Un'innovativa ricerca delle Università di Padova e Camerino ha sviluppato un metodo ecologico per estrarre proteine di alta qualità dalle infiorescenze di canapa. Questi estratti, privi di THC, aprono nuove frontiere per l'alimentazione sostenibile e prodotti proteici.
Nuove proteine dalla canapa industriale
Le infiorescenze di canapa industriale, spesso scartate, potrebbero diventare una risorsa preziosa. Una ricerca congiunta delle Università di Padova e Camerino, insieme a partner internazionali, ha esplorato questo potenziale. Lo studio è stato pubblicato sulla rivista scientifica «ACS Food Science Technology».
La canapa possiede un vasto potenziale industriale. Le sue applicazioni spaziano dalle fibre tessili all'edilizia, fino agli oli e altri derivati vegetali. Tuttavia, la componente proteica è stata finora poco studiata. Lo afferma Stefano Dall'Acqua, docente al Dipartimento di Scienze del Farmaco di Padova e autore della ricerca.
Estrazione proteica sostenibile e sicura
I ricercatori hanno ideato un processo di estrazione ecocompatibile. Hanno utilizzato solo acqua e tecnologie avanzate come ultrasuoni e microonde. L'obiettivo era recuperare frazioni proteiche dalle infiorescenze di Cannabis sativa, varietà Finola. Questo metodo mira a ottenere estratti ricchi di proteine e amminoacidi essenziali.
Un aspetto cruciale era verificare l'assenza di THC, il principale cannabinoide psicoattivo. Anche minime quantità di THC possono creare problemi normativi e commerciali.
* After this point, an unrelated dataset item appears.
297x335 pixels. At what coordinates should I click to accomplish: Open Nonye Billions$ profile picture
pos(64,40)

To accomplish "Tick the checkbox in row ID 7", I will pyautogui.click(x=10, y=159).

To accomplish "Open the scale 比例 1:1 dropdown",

Questo è particolarmente vero quando gli estratti vengono concentrati. Lo spiega lo stesso Dall'Acqua.
Le analisi hanno confermato risultati incoraggianti. Gli estratti ottenuti presentano livelli di THC assenti o estremamente bassi. Questi valori sono ben al di sotto dei limiti consentiti per la canapa industriale. Gli ultrasuoni si sono dimostrati molto efficaci. Hanno notevolmente aumentato il recupero delle proteine.
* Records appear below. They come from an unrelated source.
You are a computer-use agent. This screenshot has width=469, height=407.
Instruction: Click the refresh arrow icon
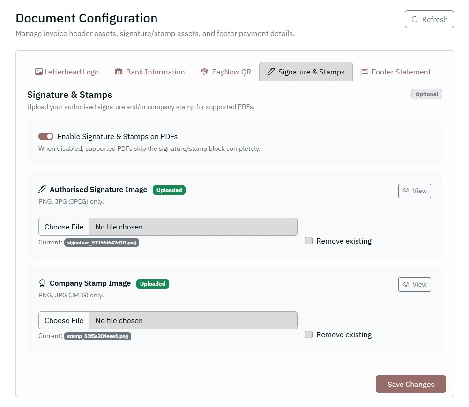[414, 20]

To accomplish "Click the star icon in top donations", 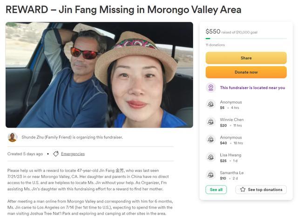I will (x=243, y=190).
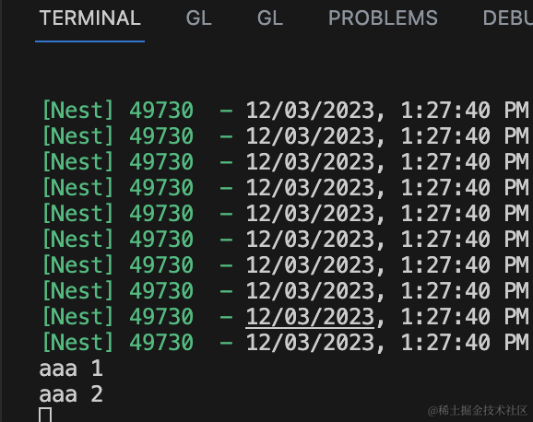Click the 1:27:40 time in the topmost log line
Image resolution: width=533 pixels, height=422 pixels.
tap(445, 111)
In alcuni casi, dopo la purificazione, gli estratti hanno superato il 50% di contenuto proteico. Questi estratti contengono amminoacidi di grande valore nutrizionale. Tra questi figurano glutammato, arginina e leucina, fondamentali per la dieta umana.
Applicazioni e sfide normative
Questo studio si inserisce in un filone di ricerca più ampio. Si concentra sul recupero di sottoprodotti vegetali. L'obiettivo è sviluppare nuovi ingredienti sostenibili per l'industria alimentare. Gli estratti finali vengono liofilizzati. Questo processo li trasforma in polveri proteiche stabili.
Queste polveri hanno un grande potenziale. Possono essere impiegate come ingredienti in alimenti a base vegetale. Sono adatte anche per integratori, mangimi e prodotti ad alto contenuto proteico. L'innovazione potrebbe rivoluzionare il mercato dei prodotti plant-based.
Rimane però una questione aperta: la normativa. L'uso alimentare di ingredienti derivati dalle infiorescenze di canapa potrebbe richiedere procedure di autorizzazione specifiche. Questo rientra nella normativa europea sui «novel food». Si tratta di alimenti di nuova concezione. Per essere commercializzati nell'UE, necessitano di un'approvazione rigorosa. L'obiettivo è garantire la sicurezza per la salute dei consumatori.
Domande frequenti
Cosa sono i novel food?
I novel food sono alimenti o ingredienti alimentari che non hanno avuto un consumo significativo nell'Unione Europea prima del 15 maggio 1997. Per essere immessi sul mercato europeo, devono essere sottoposti a un'autorizzazione preventiva basata su una valutazione del rischio condotta dall'Autorità europea per la sicurezza alimentare (EFSA).
Quali sono i benefici delle proteine estratte dalla canapa?
Le proteine estratte dalla canapa, come dimostrato dallo studio, sono di alta qualità e prive di THC. Contengono amminoacidi essenziali come glutammato, arginina e leucina, importanti per la nutrizione umana. Sono inoltre un'opzione sostenibile per l'alimentazione, riducendo lo spreco di sottoprodotti vegetali.